>> START Supplied material

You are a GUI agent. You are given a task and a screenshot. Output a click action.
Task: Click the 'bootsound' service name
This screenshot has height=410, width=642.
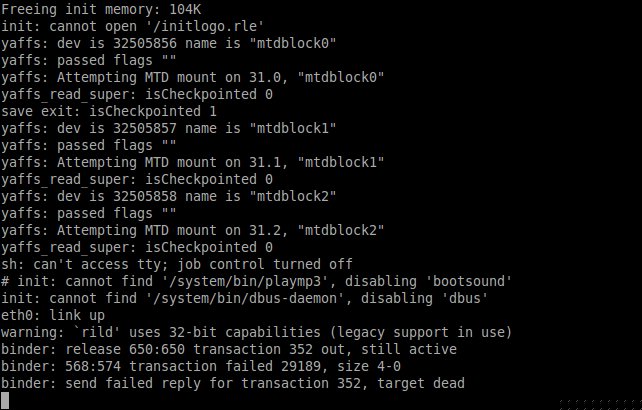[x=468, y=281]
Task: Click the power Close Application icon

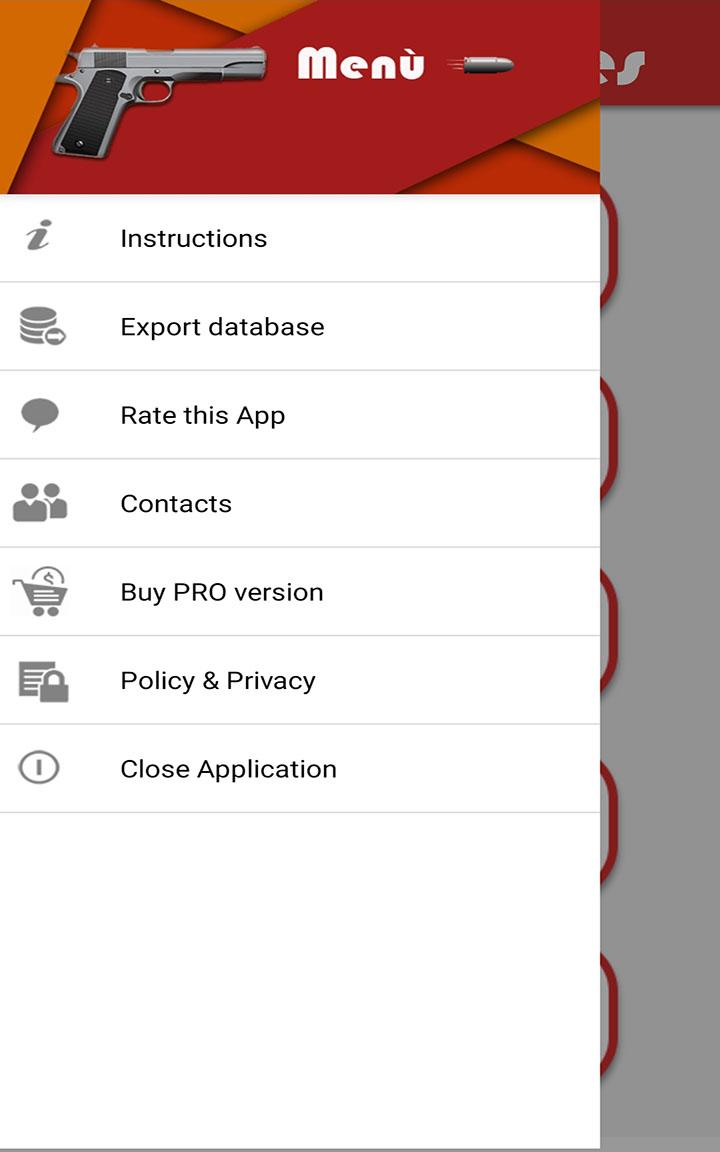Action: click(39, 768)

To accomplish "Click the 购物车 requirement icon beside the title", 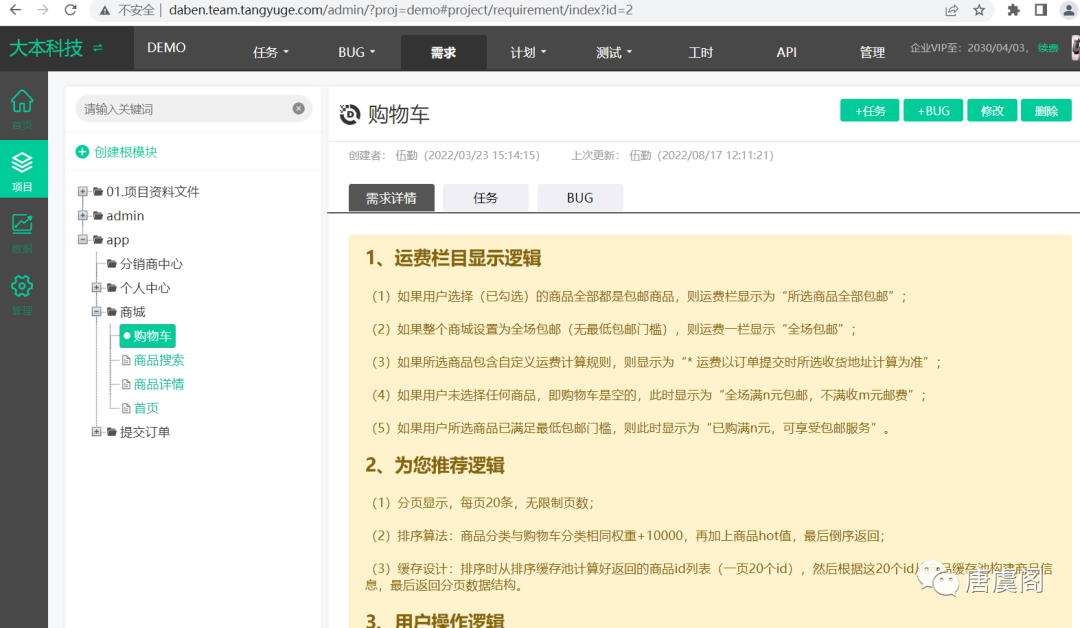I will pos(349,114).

>> END Supplied material
>> START Supplied material

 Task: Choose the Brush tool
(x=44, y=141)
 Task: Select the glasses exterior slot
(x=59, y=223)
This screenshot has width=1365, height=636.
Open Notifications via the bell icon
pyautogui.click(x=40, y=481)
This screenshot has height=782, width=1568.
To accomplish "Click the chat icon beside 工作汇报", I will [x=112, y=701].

>> END Supplied material
>> START Supplied material

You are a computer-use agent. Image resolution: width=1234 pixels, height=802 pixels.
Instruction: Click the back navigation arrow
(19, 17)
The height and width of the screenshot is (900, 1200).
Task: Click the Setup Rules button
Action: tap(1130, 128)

>> END Supplied material

=== Aim ===
Reproduce the data above verbatim, from the line containing "You are a computer-use" up to and including the line containing "Action: tap(1130, 128)".

=== Correct output ===
You are a computer-use agent. Image resolution: width=1234 pixels, height=802 pixels.
Instruction: Click the back navigation arrow
(19, 17)
The height and width of the screenshot is (900, 1200).
Task: Click the Setup Rules button
Action: tap(1130, 128)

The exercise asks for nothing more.